• Work instructions
From the first line to the last, reproduce the records below exactly, omitting any picture.

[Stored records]
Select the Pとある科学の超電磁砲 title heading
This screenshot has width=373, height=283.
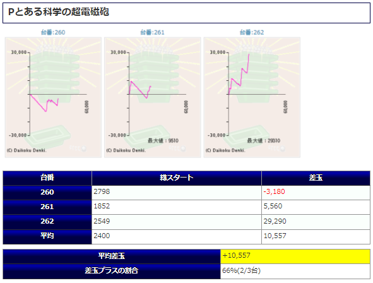pyautogui.click(x=59, y=12)
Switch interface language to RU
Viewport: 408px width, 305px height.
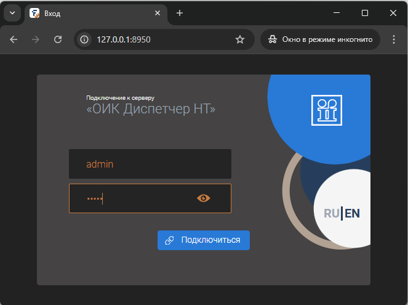(x=331, y=213)
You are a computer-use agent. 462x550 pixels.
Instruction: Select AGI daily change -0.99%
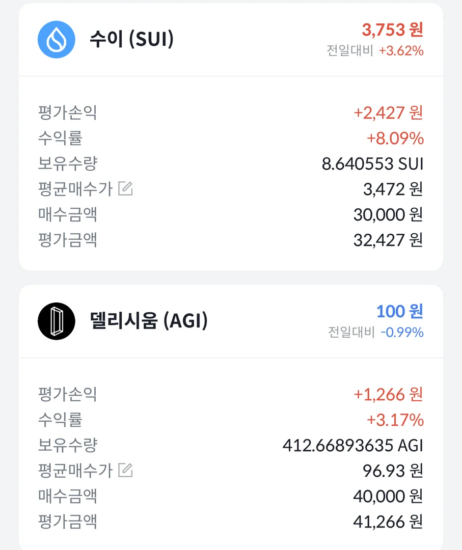(402, 333)
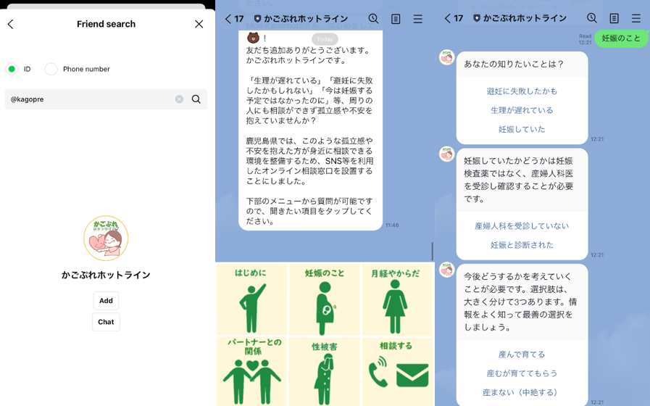Close the Friend search screen

click(199, 24)
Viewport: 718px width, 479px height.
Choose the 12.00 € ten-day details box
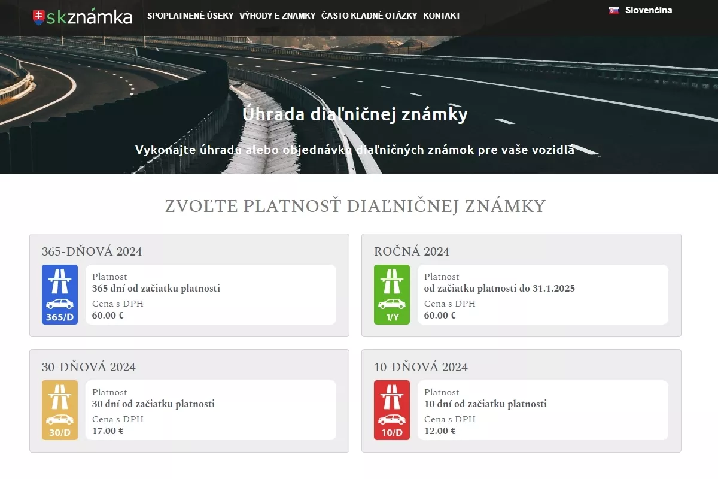[x=543, y=410]
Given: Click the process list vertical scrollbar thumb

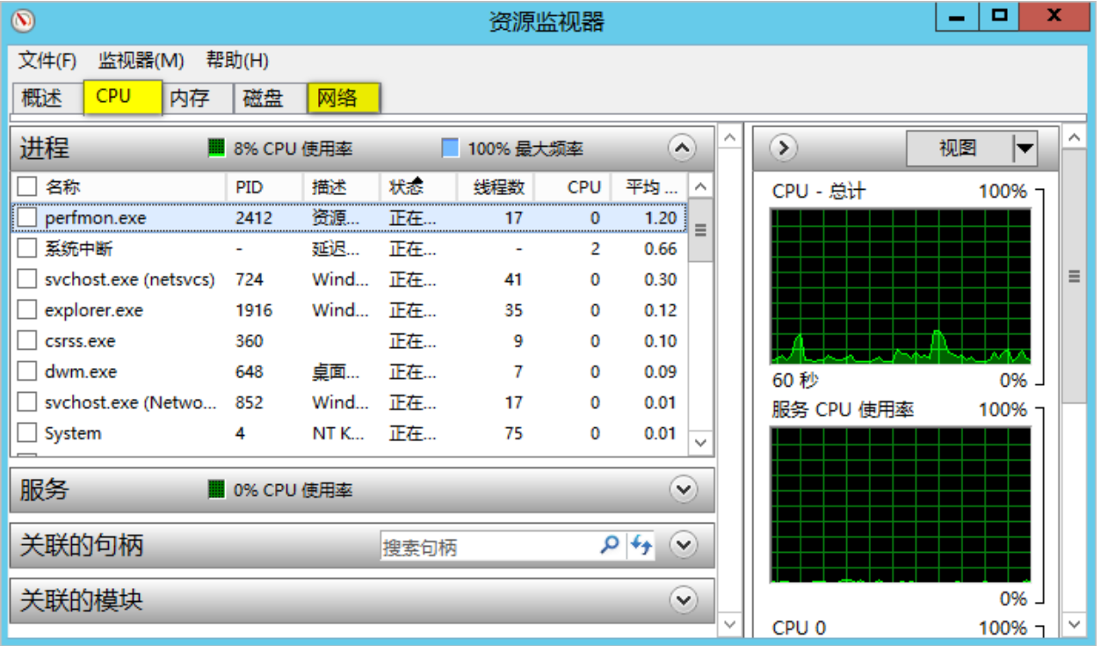Looking at the screenshot, I should coord(700,230).
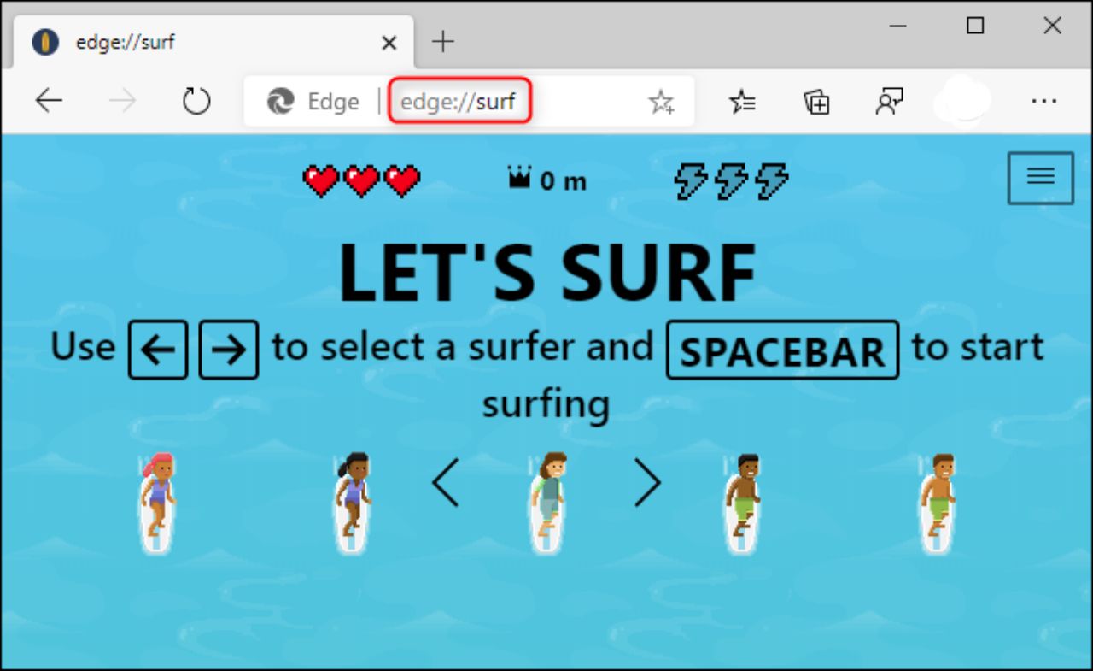Pick the surfer with pink bandana
This screenshot has width=1093, height=671.
tap(157, 503)
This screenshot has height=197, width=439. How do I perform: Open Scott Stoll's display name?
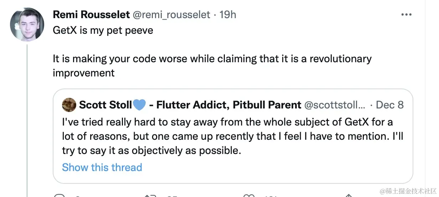point(105,105)
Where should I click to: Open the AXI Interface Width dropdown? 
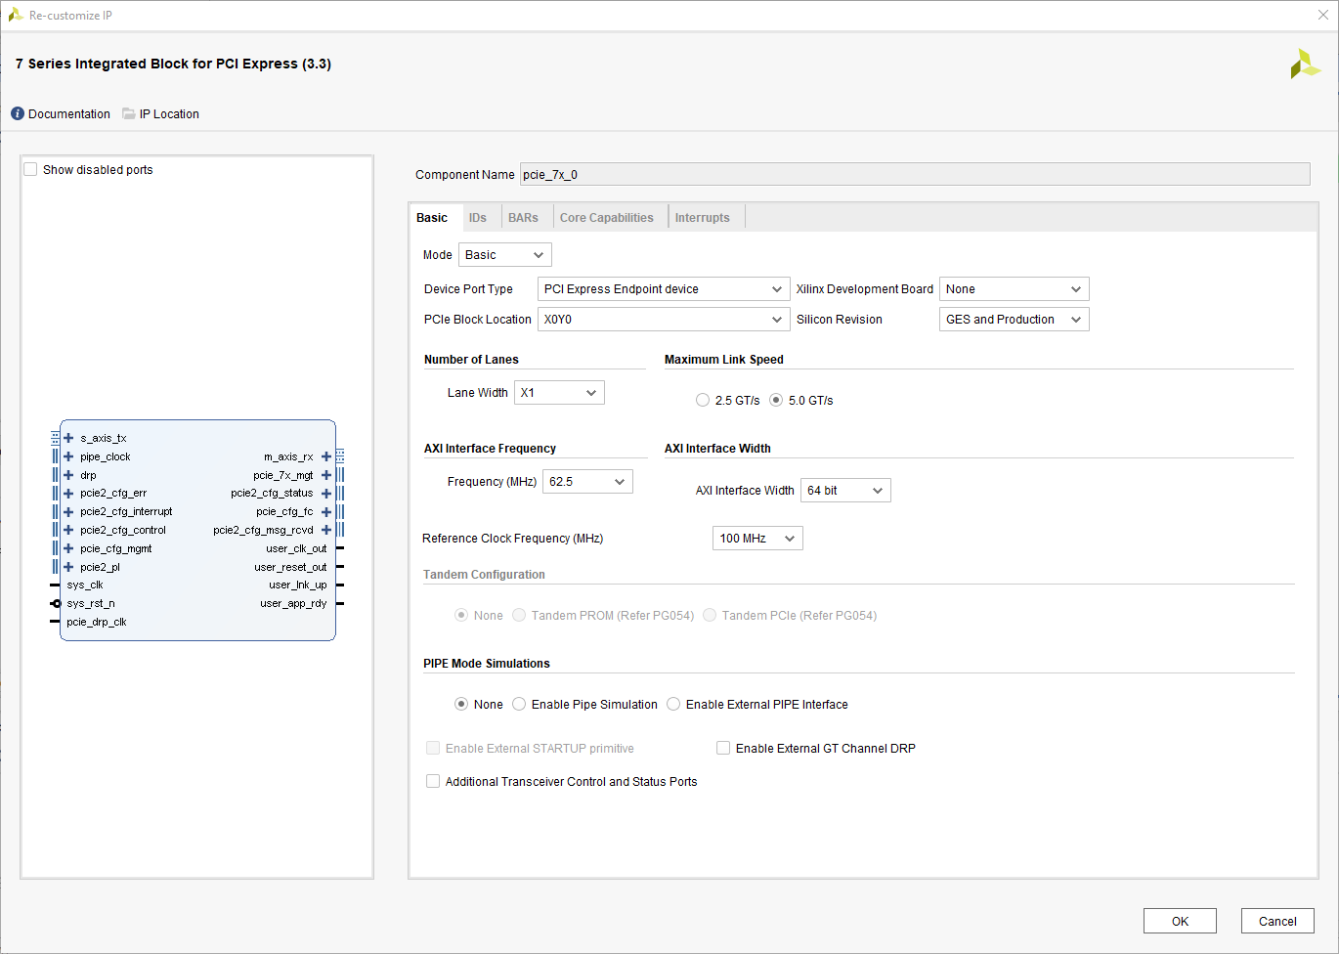click(844, 490)
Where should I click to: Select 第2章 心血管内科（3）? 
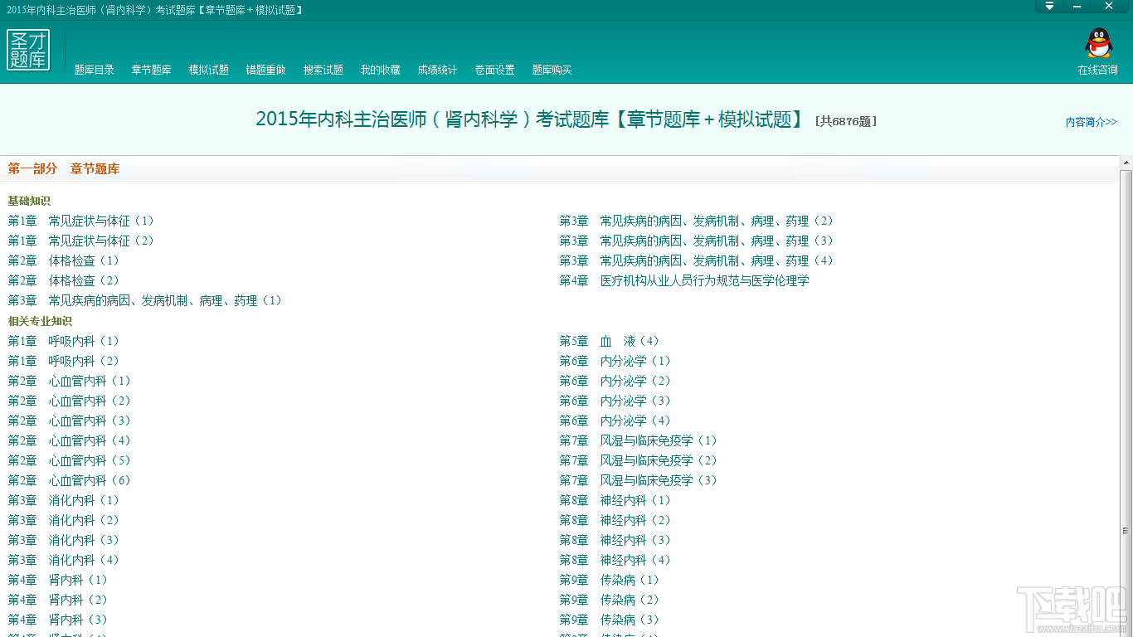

• Answer section
Select the Pとある科学の超電磁砲 title heading
This screenshot has width=373, height=283.
pyautogui.click(x=59, y=12)
Switch interface language to RU
Viewport: 408px width, 305px height.
(x=331, y=213)
You are a computer-use agent. 462x550 pixels.
Instruction: Select AGI daily change -0.99%
(402, 333)
Close the Friend search screen

click(199, 24)
Viewport: 718px width, 479px height.
Choose the 12.00 € ten-day details box
[x=543, y=410]
Given: Click the process list vertical scrollbar thumb

Looking at the screenshot, I should coord(700,230).
Pick the surfer with pink bandana
This screenshot has width=1093, height=671.
tap(157, 503)
This screenshot has height=197, width=439. How do I perform: Open Scott Stoll's display name?
point(105,105)
Where should I click to: Open the AXI Interface Width dropdown? 
click(844, 490)
Where should I click to: Select 第2章 心血管内科（3）? 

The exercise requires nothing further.